14. Versioned Key Pattern

14.1 Intent

Alih-alih invalidate key lama, buat key baru ketika version berubah.

case-view:{tenantId}:{caseId}:v{caseVersion}:schema{schemaVersion}

Kelebihan:

  • menghindari stale overwrite,
  • aman untuk concurrent readers,
  • invalidation lebih sederhana,
  • cocok untuk immutable snapshots.

Kekurangan:

  • membutuhkan version diketahui sebelum read,
  • key lama tetap ada sampai eviction,
  • cardinality meningkat.

14.2 Cocok Untuk

  • rendered view dari immutable version,
  • report snapshot,
  • policy evaluation version,
  • compiled template/schema,
  • expensive derived artifact.

15. Generational Namespace Pattern

15.1 Intent

Tambahkan generation token ke key. Untuk invalidate banyak entry, naikkan generation.

tenant:{tenantId}:refdata:g{generation}:code:{code}

Ketika reference data tenant berubah:

long nextGeneration = generationStore.increment("tenant:" + tenantId + ":refdata");

Read path:

long generation = generationStore.current("tenant:" + tenantId + ":refdata");
String key = "tenant:%s:refdata:g%d:code:%s".formatted(tenantId, generation, code);

15.2 Kapan Cocok

  • banyak key harus invalidated bersama,
  • tidak praktis enumerate semua key,
  • stale key boleh dibiarkan sampai eviction,
  • generation lookup murah.

15.3 Bahaya

  • generation store menjadi dependency tambahan,
  • race jika generation dibaca sebelum commit,
  • old generations dapat menumpuk,
  • observability harus memantau generation cardinality.

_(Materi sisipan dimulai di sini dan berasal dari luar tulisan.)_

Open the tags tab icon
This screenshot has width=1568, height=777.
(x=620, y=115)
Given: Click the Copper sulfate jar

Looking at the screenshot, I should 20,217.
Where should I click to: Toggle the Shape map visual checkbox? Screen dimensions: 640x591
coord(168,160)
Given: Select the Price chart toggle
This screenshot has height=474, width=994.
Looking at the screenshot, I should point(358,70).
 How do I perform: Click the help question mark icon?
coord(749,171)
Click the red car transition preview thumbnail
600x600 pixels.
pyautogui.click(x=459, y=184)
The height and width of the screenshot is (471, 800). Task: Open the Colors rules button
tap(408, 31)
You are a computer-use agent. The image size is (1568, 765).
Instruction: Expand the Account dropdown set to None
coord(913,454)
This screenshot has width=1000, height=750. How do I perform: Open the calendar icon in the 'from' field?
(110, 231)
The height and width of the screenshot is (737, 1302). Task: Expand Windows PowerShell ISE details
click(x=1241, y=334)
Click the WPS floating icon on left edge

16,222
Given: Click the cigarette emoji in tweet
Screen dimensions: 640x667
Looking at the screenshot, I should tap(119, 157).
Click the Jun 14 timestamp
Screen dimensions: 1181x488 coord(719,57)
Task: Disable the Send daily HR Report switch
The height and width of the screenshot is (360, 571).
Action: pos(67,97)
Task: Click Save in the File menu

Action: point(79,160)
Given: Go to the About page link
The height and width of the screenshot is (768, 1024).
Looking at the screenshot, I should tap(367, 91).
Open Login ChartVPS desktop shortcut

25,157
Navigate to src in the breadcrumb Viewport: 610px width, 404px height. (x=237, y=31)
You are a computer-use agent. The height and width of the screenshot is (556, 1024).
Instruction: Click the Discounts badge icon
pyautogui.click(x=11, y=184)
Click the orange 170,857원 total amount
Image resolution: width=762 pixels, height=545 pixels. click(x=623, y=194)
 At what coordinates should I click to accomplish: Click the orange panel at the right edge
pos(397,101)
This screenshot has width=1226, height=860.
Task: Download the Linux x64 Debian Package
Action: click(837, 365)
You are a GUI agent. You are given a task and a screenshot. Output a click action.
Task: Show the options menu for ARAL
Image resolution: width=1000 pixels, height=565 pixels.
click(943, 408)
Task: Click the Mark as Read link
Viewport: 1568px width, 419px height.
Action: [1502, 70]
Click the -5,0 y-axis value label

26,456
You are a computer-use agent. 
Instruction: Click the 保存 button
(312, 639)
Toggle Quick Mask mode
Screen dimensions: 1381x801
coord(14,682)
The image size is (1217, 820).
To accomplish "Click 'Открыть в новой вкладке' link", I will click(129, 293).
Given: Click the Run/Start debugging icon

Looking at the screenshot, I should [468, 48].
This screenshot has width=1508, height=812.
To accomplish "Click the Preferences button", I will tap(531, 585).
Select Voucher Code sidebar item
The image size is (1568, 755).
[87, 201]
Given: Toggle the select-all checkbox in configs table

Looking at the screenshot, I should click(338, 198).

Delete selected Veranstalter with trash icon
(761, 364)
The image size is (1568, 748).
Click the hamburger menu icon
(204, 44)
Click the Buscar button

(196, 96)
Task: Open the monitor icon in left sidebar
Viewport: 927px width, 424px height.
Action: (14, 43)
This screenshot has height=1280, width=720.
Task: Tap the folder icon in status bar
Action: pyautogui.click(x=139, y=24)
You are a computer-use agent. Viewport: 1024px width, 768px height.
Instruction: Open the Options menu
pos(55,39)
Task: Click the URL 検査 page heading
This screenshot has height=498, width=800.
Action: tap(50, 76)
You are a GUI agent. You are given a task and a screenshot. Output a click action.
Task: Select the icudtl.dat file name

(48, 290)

16. Cache Stampede Control

16.1 Problem

Cache stampede terjadi ketika banyak request miss/expire key yang sama lalu semua memukul source of truth.

16.2 Single-Flight Pattern

Hanya satu loader aktif per key. Request lain menunggu hasil yang sama.

public final class SingleFlightCache<K, V> {
    private final ConcurrentMap<K, CompletableFuture<V>> inFlight = new ConcurrentHashMap<>();
    private final Executor executor;

    public SingleFlightCache(Executor executor) {
        this.executor = executor;
    }

    public CompletableFuture<V> load(K key, Supplier<V> loader) {
        return inFlight.computeIfAbsent(key, ignored ->
                CompletableFuture.supplyAsync(loader, executor)
                        .whenComplete((value, error) -> inFlight.remove(key))
        );
    }
}

Usage:

public CompletableFuture<CaseView> get(CaseViewKey key) {
    var cached = cache.getIfPresent(key);
    if (cached != null) {
        return CompletableFuture.completedFuture(cached);
    }

    return singleFlight.load(key, () -> {
        var loaded = repository.loadView(key);
        cache.put(key, loaded);
        return loaded;
    });
}

16.3 Stale-While-Revalidate Pattern

Serve stale value while refreshing asynchronously.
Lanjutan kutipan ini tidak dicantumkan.